A University of Sussex graduate reaches for the stars after being announced as an astronaut for the European Space Agency.
dr Rosemary Coogan, who has a PhD from the university, has been selected as a “career astronaut” and will fly into space after completing her training.
dr Coogan is one of 17 astronauts selected by ESA from over 20,000 applicants.
dr Stephen Wilkins, Head of Astronomy at the University of Sussex, said: “While he was here, Rose studied star formation and the growth of supermassive black holes in distant galaxies.
“On her graduation I learned that Rose had fought her way through the ESA selection process, so it’s wonderful news that she was successful.
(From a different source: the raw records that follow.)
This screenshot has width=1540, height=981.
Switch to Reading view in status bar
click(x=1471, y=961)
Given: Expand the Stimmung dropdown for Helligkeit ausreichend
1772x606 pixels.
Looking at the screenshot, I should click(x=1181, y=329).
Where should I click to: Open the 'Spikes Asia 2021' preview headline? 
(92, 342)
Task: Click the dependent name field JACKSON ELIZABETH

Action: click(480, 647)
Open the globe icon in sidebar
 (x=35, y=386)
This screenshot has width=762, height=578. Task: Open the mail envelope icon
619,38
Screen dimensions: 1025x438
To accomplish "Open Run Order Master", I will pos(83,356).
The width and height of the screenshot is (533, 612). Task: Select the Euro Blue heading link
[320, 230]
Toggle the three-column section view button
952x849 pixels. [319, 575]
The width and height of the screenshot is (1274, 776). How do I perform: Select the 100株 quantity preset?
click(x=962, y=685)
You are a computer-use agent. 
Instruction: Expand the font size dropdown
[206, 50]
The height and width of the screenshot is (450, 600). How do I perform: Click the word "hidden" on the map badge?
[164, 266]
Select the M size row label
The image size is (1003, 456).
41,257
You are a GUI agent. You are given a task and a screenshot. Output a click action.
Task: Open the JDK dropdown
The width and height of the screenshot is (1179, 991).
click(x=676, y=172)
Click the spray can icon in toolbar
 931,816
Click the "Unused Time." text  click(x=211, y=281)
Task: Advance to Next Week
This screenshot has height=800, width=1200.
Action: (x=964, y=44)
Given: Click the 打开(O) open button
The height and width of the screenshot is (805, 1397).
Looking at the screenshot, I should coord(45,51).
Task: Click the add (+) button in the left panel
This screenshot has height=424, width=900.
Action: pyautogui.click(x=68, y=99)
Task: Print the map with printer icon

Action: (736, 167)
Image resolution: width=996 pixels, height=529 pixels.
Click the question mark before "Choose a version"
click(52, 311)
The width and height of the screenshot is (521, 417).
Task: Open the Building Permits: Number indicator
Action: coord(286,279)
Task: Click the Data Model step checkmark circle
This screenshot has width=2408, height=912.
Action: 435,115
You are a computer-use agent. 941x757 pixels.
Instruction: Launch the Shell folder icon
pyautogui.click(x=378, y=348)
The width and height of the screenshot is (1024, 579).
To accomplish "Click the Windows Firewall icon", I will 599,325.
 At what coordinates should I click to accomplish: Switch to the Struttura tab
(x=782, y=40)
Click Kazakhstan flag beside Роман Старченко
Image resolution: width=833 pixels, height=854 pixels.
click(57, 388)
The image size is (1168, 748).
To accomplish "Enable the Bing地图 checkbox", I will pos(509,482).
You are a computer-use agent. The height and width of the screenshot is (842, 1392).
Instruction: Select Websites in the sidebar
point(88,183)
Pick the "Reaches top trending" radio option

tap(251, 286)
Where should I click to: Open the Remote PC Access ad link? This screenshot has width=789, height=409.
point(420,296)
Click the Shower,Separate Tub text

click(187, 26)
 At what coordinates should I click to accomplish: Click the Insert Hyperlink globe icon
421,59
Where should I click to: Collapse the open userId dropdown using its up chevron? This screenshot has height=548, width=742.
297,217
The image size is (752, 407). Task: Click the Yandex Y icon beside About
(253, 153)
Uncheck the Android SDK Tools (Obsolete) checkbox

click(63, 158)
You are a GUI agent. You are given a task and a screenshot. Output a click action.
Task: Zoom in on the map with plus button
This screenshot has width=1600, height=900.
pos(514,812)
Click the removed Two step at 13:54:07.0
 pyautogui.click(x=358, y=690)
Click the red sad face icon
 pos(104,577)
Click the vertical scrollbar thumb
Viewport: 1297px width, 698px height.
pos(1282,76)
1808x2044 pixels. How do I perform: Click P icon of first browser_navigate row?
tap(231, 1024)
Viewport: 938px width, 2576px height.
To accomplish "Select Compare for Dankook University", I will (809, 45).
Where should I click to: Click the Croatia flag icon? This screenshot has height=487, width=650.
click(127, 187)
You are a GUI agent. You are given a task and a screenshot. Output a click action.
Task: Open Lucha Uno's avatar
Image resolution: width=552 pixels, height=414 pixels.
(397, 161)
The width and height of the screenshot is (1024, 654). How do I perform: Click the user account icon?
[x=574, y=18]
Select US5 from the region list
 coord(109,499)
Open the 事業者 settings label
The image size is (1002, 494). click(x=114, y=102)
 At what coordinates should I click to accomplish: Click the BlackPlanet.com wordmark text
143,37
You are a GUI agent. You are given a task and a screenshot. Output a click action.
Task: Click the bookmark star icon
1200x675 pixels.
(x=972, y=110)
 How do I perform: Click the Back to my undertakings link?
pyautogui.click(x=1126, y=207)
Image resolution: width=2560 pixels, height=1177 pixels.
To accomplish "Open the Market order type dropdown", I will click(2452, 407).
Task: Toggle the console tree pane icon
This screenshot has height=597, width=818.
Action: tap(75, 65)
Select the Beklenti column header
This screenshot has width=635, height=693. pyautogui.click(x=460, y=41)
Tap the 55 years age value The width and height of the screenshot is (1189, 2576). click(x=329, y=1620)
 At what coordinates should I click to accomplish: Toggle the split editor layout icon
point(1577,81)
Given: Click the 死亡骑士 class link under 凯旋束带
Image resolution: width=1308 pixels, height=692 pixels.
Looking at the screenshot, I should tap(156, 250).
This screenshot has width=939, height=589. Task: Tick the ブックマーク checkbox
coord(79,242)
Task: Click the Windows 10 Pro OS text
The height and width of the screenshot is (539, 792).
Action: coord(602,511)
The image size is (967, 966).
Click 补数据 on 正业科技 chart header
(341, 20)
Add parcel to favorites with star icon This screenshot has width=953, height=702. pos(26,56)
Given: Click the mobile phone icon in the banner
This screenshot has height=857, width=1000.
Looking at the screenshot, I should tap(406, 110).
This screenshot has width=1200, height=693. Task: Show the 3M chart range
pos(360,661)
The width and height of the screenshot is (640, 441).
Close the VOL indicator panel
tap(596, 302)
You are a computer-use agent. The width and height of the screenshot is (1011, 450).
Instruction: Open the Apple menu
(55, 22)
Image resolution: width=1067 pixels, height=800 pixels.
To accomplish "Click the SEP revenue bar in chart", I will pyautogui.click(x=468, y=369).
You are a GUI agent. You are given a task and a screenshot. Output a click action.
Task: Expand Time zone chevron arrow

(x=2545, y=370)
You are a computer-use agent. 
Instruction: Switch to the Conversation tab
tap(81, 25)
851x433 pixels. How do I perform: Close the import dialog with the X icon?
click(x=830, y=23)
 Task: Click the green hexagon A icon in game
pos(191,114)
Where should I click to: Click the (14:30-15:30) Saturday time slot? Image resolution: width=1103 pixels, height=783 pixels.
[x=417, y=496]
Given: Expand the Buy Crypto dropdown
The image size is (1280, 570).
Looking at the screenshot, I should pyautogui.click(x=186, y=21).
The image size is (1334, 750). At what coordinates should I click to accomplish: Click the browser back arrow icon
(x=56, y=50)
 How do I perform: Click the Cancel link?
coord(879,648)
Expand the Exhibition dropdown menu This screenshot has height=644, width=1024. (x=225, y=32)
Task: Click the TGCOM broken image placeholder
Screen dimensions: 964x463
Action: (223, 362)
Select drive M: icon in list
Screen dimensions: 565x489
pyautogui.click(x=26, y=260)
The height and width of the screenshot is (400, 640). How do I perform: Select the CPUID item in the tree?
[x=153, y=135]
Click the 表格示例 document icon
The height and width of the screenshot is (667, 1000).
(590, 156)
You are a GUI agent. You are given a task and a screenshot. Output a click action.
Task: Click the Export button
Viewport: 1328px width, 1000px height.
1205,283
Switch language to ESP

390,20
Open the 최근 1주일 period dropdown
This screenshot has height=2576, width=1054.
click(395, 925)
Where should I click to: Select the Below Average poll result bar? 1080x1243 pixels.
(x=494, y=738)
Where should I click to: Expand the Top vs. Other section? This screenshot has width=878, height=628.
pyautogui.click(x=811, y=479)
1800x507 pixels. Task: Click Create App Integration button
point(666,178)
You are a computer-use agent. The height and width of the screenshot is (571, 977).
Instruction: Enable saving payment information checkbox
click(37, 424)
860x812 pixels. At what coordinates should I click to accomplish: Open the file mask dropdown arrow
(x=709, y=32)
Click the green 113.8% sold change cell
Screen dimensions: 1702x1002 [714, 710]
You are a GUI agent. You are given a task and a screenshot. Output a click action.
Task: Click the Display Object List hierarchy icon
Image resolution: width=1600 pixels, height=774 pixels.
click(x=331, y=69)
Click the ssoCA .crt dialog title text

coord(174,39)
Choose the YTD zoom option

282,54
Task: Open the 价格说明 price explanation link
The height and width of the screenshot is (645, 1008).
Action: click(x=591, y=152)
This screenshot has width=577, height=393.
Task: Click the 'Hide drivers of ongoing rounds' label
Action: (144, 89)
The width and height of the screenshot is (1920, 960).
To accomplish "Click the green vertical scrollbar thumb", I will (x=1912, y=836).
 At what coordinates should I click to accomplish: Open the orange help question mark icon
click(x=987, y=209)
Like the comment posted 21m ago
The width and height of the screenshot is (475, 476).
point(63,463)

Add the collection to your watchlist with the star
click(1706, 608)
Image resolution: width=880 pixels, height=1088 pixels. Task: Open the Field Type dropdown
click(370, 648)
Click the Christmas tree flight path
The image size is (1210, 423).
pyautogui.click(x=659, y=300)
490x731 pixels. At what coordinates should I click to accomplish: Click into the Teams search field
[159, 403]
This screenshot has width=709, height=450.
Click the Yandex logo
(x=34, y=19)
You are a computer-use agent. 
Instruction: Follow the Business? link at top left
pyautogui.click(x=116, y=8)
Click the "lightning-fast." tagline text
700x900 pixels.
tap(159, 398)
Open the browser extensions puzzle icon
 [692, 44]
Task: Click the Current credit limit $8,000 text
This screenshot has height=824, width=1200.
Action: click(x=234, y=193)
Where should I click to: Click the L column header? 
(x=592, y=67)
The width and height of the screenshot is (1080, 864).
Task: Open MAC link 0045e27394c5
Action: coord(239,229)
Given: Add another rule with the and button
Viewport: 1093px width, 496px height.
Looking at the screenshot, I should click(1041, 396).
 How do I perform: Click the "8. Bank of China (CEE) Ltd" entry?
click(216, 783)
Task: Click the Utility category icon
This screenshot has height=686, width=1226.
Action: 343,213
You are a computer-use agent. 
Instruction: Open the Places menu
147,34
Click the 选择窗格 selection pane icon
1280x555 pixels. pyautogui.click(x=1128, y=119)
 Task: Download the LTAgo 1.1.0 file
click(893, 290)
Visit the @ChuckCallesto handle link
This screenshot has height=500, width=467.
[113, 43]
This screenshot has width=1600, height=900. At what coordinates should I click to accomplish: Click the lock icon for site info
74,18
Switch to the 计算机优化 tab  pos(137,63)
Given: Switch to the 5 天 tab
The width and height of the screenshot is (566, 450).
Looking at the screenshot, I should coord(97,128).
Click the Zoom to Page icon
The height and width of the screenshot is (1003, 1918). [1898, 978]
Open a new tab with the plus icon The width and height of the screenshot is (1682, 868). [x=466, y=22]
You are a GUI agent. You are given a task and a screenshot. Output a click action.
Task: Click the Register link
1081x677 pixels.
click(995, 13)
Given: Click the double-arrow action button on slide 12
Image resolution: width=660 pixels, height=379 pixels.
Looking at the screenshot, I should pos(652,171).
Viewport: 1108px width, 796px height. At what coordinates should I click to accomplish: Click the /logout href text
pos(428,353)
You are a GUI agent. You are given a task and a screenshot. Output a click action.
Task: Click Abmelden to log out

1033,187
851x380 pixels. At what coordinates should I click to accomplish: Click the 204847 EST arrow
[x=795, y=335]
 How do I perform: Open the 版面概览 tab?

In addition to being a strong astrophysicist, Rose has worked hard to develop a variety of skills and traits that make her so well suited to this amazing opportunity.
“To be one of only five professional astronauts chosen from over 20,000 applicants for ESA’s first selection in 13 years is an amazing achievement and all of us in the Astronomy Group at the University of Sussex are incredibly proud.”
dr Coogan is one of only five British astronauts selected and the only astronaut to receive ‘career astronaut’ status.
Successful candidates for the ESA program begin their training in Cologne, Germany, where they complete 12 months of undergraduate training. Once assigned to a space mission, they undergo task-specific training prior to their mission to the International Space Station.
Rosemary Coogan from the United Kingdom joins the Class of 2022 as a professional astronaut. #ESAastro2022
— ESA (@esa) November 23, 2022
dr Mark Sargent, former supervisor of Dr. Coogan at the University of Sussex, said: “From the moment Rose contacted me to inquire about PhD opportunities, it was clear that she had a deep-rooted curiosity and a strong desire for outer space, our cosmic origins on a fundamental level understand level.
“It’s fantastic that she now has the opportunity to continue this journey by going into space herself.”
dr Coogan’s doctoral research focused on star formation and supermassive black holes.